Baldr

Baldr

Figlio di Odino e di Frigg, sposo di Nanna e padre di Forseti, Baldr è presentato da Snorri come il migliore fra gli dèi, bello d’aspetto e luminoso, saggio ed eloquentissimo. Egli è così splendente che vi è un fiore, candidissimo, che prende nome dalle sue sopracciglia: si chiama infatti Baldrsbrá f. «sopracciglio di Baldr», il Pyrethrum inodorum (o Matricaria inodora).

Questo dio, si deduce da altre fonti, è anche molto coraggioso.

Each_arrow_overshot_his_head_by_Elmer_Boyd_SmithEgli dimora in Breiðablik «ampio splendore», in quella terra dove, si dice, esistono «pochissime rune malvagie».

Nel prologo dell’Edda, Snorri cita Beldegg, figlio di Odino «che noi chiamiamo Baldr». Beldegg è forma nordica dell’anglosassone Bældæg, nome mitico che compare nelle genealogie come figlio di Odino. La seconda parte di questo nome, dæg, significa «giorno» e ciò sottolinea una volta di più il carattere luminoso del dio. Lo stesso nome Baldr, per il quale pare verosimile il significato di «signore», potrebbe avere un valore più riposto di «luminoso». L’essenza di questa figura è, senza dubbio, quella di un principe della luce, perfetto in tutte le sue manifestazioni. Egli è amato dagli dèi e dagli uomini ed è per loro fonte di saggezza e di soccorso costante. Le sue qualità ne fanno un nemico mortale delle forze del caos e dell’oscurità e sulla sua morte, provocata dal maligno Loki, è incentrato il mito principale che lo riguarda.

Colpito a morte da un rametto di vischio scagliato dal cieco incolpevole Höðr su istigazione di Loki, egli dovrà scendere in Hel, regno degli inferi. Di là potrà tornare solo dopo la fine del mondo per regnare sul nuovo ciclo.
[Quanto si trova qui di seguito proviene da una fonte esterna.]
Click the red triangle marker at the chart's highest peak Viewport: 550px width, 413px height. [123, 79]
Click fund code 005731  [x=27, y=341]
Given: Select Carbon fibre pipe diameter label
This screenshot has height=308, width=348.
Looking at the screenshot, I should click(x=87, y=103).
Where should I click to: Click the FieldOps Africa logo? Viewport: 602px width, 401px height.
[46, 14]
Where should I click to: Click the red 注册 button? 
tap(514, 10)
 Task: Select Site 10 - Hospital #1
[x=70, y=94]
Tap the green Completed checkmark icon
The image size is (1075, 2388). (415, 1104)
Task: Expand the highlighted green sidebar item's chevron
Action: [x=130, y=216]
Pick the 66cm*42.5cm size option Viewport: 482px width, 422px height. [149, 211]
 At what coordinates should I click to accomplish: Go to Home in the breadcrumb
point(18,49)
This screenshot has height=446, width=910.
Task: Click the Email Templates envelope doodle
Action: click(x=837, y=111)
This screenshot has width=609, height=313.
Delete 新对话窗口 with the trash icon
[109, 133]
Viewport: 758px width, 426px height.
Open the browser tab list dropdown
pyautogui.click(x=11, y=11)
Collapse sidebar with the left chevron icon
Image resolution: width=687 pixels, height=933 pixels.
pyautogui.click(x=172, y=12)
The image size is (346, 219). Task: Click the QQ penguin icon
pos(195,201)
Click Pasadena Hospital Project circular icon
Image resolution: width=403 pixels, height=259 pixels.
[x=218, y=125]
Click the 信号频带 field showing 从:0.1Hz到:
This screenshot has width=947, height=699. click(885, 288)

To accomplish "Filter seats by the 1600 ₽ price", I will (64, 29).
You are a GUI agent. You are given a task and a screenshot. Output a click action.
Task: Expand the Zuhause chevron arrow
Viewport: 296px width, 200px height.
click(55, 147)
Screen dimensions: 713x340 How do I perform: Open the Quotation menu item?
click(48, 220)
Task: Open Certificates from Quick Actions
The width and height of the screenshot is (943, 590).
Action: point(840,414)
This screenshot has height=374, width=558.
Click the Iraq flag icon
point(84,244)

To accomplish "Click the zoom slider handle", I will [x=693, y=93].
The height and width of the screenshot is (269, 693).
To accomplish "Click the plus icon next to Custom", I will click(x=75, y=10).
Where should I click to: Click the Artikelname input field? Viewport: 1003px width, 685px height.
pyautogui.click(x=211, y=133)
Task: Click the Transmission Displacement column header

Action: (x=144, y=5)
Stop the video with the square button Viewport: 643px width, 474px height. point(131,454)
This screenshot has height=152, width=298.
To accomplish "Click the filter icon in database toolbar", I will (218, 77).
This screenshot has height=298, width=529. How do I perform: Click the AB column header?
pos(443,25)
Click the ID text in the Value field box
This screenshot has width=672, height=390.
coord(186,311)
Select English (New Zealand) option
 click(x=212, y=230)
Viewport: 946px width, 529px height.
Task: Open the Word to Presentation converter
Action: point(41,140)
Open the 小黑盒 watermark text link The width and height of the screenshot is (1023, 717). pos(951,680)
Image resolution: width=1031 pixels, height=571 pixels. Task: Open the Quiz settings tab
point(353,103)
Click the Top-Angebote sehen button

Racconti analoghi, più o meno corrispondenti a quello della morte di Baldr, si trovano in diverse tradizioni (vedi la storia di Lemmenkäien nella tradizione finnica, Rustem in quella persiana, Tammuz in quella babilonese,  Adone in quella greca) e un parallelo all’interno del mondo germanico nella breve allusione alla vicenda di Hæðcyn che uccise con una freccia il fratello Herebeald. Essa è stata variamente interpretata. La si è vista soprattutto come lotta delle tenebre contro il dio sole o rito legato ai culti della vegetazione, ma anche quale procedura iniziatica fondata sul motivo dell’antagonismo padre-figlio o versione nordica della morte di Cristo. Essa è comunque senza dubbio un sacrificio, come mostrano le circostanze in cui avvenne.

Un culto di Baldr è testimoniato forse in diversi toponimi, a esempio Balleshol (<Baldrshóll), Basberg (<Baldrsberg) e Balsness ( < *Baldrsnes) in Norvegia; Ballersberg in Svezia, Bollesager (< *Baldrsákr?) e Baldersbœk in Danimarca. Altri nomi di luogo quali Baldursheimr e Baldurshagi in Islanda o Baldrsheimr, Baldreshagi in Norvegia paiono formazioni piuttosto recenti e non ricordo di un antico luogo di culto.

Al culto di Baldr fanno altresì allusione due fonti, una piuttosto antica, l’altra tarda. La prima è il nome Baldruus (di lettura tuttavia incerta), presumibilmente riferito a un dio, che si trova su un’iscrizione risalente al ni secolo ritrovata a Utrecht nei Paesi Bassi; la seconda è una testimonianza della Saga di FriðÞjófr che è tuttavia più probabilmente da riferire a Freyr.